Took my G3 iBook battery in around 3:00, and he offered it back around 5:30 so I said I'd see if I could make it, and if not I'd come back tomorrow.

He called me around 5 saying that the battery was a bit different, and he wasn't quite sure if it was gonna be successful and that if not it's likely the old cells couldn't go back anyways. The battery was worthless to me anyways so I said sure, go ahead!

Went back in Thursday about the same time, iBook and hand, popped the battery in and it worked! He was really relieved.

Been going well the last couple days, I'm running the calibration cycles on it right now so the processor on the battery could pick up the new cells. I think I'm on my third cycle right now, and each cycle the battery capacity edges up. First cycle it went from 700-1600mAh, second went up to 3300, third went up to 3750, and I'm running another cycle on it right now, charged er up and now she's discharging.

I was a bit worried at first cause the charge times seemed longer than usual, but as the battery adjusts itself towards the right capacity that seems to be improving as well.


----------



## mycatsnameis (Mar 3, 2000)

Mine has given me terrific battery life but, as of last use, still hasn't been fully recognized by the computer. Using coconut battery it is seen as having a capacity of >64000 mAh (!). It then counts down normally (i.e. it gets the percentage right) but does not know well enough to give me a warning before it runs out of juice. It's like the computer is using the old capacity as teh denominator. Now keep in mind that I've only done 4-5 charge/discharage cycles and it is behaving batter with the last one so it's possible it will reset completely at one point. I'm really happy though b/c I've finally got a battery that I can watch a full DVD without reducing screen brightness and still have plenty of juice left over.


----------



## Lawrence (Mar 11, 2003)

That's a shame, I've got a couple of dead 540c Blackbird batteries,
But they aren't listed on that website for refurbishing, Pity.

D


----------



## DS (Oct 7, 2004)

mycatsnameis said:


> Mine has given me terrific battery life but, as of last use, still hasn't been fully recognized by the computer. Using coconut battery it is seen as having a capacity of >64000 mAh (!). It then counts down normally (i.e. it gets the percentage right) but does not know well enough to give me a warning before it runs out of juice. It's like the computer is using the old capacity as teh denominator. Now keep in mind that I've only done 4-5 charge/discharage cycles and it is behaving batter with the last one so it's possible it will reset completely at one point.
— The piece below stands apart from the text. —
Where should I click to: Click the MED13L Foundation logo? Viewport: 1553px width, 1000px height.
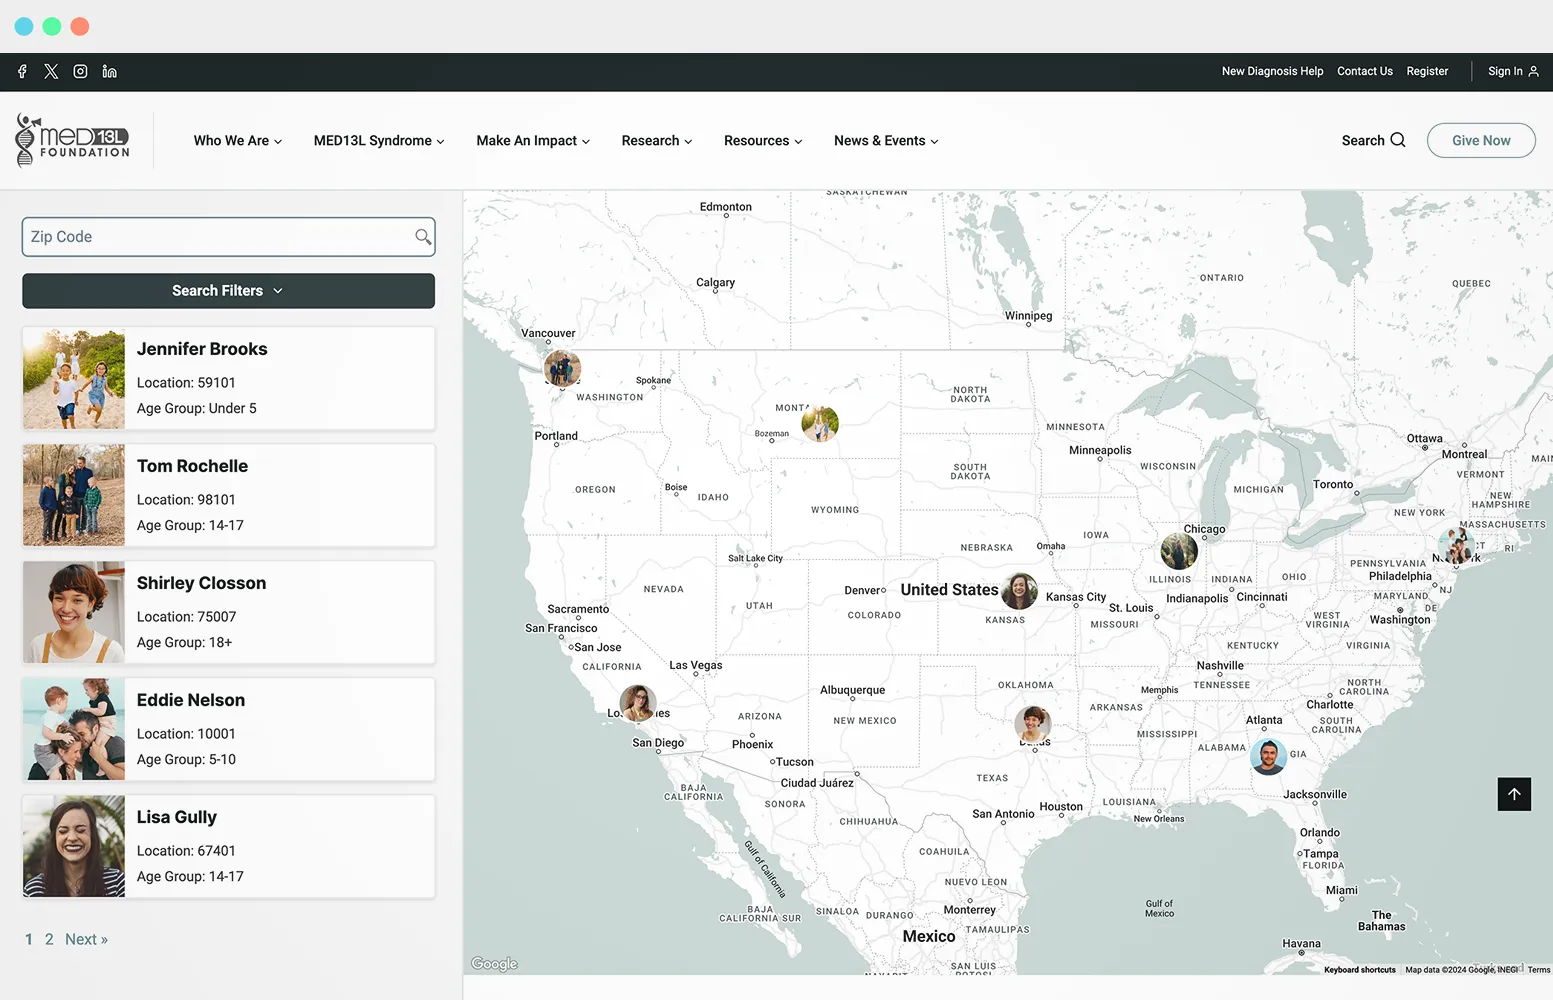click(x=72, y=140)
I'm really happy though b/c I've finally got a battery that I can watch a full DVD without reducing screen brightness and still have plenty of juice left over.
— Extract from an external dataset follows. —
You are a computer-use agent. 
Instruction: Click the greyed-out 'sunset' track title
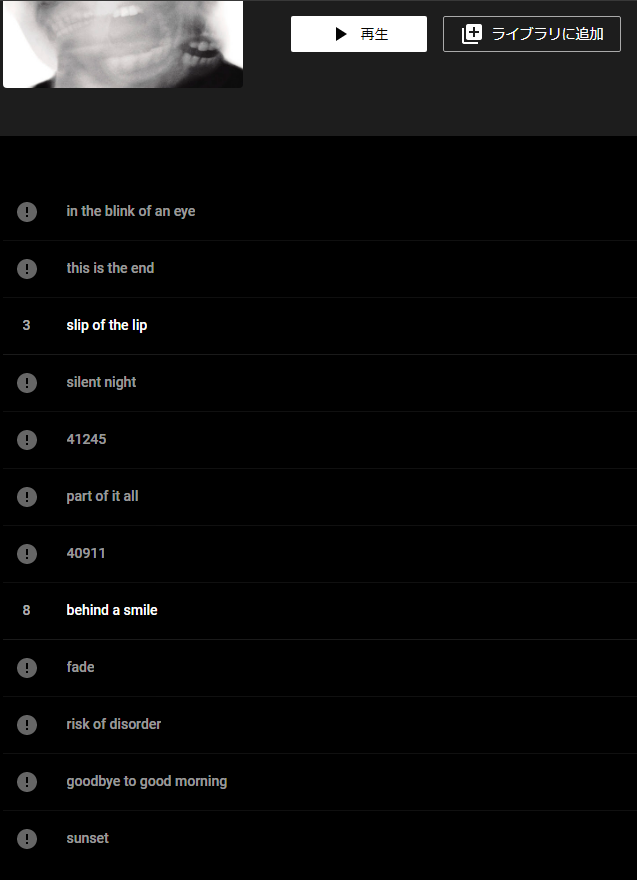(88, 838)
Hmm .. Did you reset the NVRAM, and reset the PMU on your machine?

Do that, charge it up, restart .. Reset NVRAM and PMU again .. Discharge it .. Reset NVRAM and PMU .. Charge it full up again.

That's pretty much what I did at first.


----------



## mycatsnameis (Mar 3, 2000)

DS said:


> Hmm .. Did you reset the NVRAM, and reset the PMU on your machine?
> 
> Do that, charge it up, restart .. Reset NVRAM and PMU again .. Discharge it .. Reset NVRAM and PMU .. Charge it full up again.
> 
> That's pretty much what I did at first.
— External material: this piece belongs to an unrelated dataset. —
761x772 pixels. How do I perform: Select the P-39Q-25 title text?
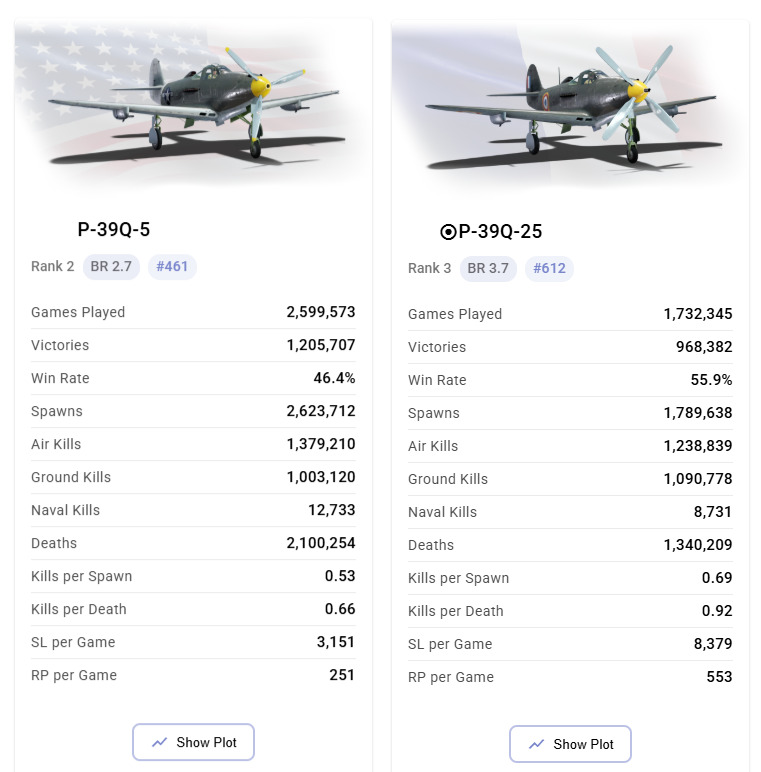[500, 232]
D'oh! Had tried a PMU reset but forgot about the NVRAM trick. Will give it a shot.


----------



## mycatsnameis (Mar 3, 2000)

Well doesn't look like the NVRAM trick worked. Have been through a few charge/recharge recycles with PMU/NVR resets with no change. The machine still thinks it
s got a 64k mAh battery in it (which lasts as long as the 4404 mAh battery it is). The only downside is the lack of auto-sleep when it runs out but I'm still happy.


----------



## HowEver (Jan 11, 2005)

mycatsnameis said:


> Mine has given me terrific battery life but, as of last use, still hasn't been fully recognized by the computer. Using coconut battery it is seen as having a capacity of >64000 mAh (!). It then counts down normally...





mycatsnameis said:


> Well doesn't look like the NVRAM trick worked. Have been through a few charge/recharge recycles with PMU/NVR resets with no change. The machine still thinks it
> s got a 64k mAh battery in it (which lasts as long as the 4404 mAh battery it is). The only downside is the lack of auto-sleep when it runs out but I'm still happy.



Is that really 64000 mAh?

That battery would have lasted for a week and a half.

.


----------



## CanadaRAM (Jul 24, 2005)

So if someone were to offer these batteries for sale on the Web, would that make them a re-celler reseller? 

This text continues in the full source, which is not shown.